_TRY IT_
State the number of lines in the records that contain "computer", with no other words.

_RAW DATA_

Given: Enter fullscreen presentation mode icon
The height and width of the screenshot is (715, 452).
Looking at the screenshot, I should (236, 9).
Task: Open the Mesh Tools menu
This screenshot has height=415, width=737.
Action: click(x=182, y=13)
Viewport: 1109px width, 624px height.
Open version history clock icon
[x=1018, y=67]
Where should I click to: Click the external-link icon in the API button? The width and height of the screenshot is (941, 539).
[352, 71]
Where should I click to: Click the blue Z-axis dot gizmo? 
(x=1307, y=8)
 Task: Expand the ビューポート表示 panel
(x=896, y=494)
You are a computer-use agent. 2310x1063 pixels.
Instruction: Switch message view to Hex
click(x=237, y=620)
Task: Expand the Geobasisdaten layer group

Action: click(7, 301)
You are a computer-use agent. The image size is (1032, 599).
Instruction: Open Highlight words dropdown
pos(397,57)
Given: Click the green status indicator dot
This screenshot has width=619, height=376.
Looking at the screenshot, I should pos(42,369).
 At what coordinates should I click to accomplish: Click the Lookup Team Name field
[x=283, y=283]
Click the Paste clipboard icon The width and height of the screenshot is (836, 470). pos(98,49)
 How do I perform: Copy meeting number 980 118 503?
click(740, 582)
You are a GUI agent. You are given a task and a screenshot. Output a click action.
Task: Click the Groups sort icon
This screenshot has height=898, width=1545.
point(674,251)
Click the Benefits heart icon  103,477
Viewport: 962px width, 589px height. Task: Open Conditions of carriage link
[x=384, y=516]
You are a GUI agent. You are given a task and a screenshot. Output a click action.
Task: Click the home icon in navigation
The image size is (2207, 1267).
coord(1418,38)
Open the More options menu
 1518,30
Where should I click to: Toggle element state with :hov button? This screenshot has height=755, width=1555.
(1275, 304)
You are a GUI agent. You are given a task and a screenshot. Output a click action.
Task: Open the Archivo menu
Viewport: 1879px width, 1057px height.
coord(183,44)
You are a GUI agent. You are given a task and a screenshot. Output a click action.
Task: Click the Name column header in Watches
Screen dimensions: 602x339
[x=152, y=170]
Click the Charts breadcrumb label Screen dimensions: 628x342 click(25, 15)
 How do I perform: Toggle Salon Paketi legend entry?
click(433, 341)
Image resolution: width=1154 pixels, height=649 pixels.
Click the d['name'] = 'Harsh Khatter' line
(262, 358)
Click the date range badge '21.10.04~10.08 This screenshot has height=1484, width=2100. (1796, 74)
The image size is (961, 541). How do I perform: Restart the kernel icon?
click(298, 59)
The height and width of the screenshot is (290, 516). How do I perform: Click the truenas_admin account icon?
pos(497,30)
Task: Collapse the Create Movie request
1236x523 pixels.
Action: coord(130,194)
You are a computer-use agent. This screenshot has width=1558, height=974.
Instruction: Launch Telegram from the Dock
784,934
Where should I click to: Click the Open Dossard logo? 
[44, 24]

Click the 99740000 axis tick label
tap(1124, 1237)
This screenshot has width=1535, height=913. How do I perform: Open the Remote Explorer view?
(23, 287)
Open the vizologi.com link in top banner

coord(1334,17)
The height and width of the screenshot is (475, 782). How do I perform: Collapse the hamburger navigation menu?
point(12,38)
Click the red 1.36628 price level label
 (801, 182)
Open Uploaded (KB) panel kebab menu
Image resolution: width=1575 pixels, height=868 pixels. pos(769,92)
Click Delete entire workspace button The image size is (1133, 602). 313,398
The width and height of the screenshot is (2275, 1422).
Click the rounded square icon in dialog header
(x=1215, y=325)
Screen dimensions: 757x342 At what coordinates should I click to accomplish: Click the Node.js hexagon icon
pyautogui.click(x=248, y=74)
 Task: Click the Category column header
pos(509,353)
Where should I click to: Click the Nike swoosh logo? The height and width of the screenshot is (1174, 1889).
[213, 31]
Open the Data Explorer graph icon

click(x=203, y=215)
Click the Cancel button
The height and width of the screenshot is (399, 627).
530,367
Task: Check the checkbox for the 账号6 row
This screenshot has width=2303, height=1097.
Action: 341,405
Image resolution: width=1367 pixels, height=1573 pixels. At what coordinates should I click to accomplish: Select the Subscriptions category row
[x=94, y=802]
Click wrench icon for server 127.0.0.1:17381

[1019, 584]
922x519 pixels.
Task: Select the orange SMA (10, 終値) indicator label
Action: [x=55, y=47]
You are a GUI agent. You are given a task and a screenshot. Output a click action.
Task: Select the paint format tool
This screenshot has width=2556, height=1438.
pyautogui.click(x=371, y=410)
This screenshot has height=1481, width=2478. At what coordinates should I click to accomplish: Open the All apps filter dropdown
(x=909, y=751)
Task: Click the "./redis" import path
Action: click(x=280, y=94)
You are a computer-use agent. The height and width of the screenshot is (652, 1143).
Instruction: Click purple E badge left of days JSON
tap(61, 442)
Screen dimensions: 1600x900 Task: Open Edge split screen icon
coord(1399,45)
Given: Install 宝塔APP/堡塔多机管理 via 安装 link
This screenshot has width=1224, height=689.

_OUTPUT_
4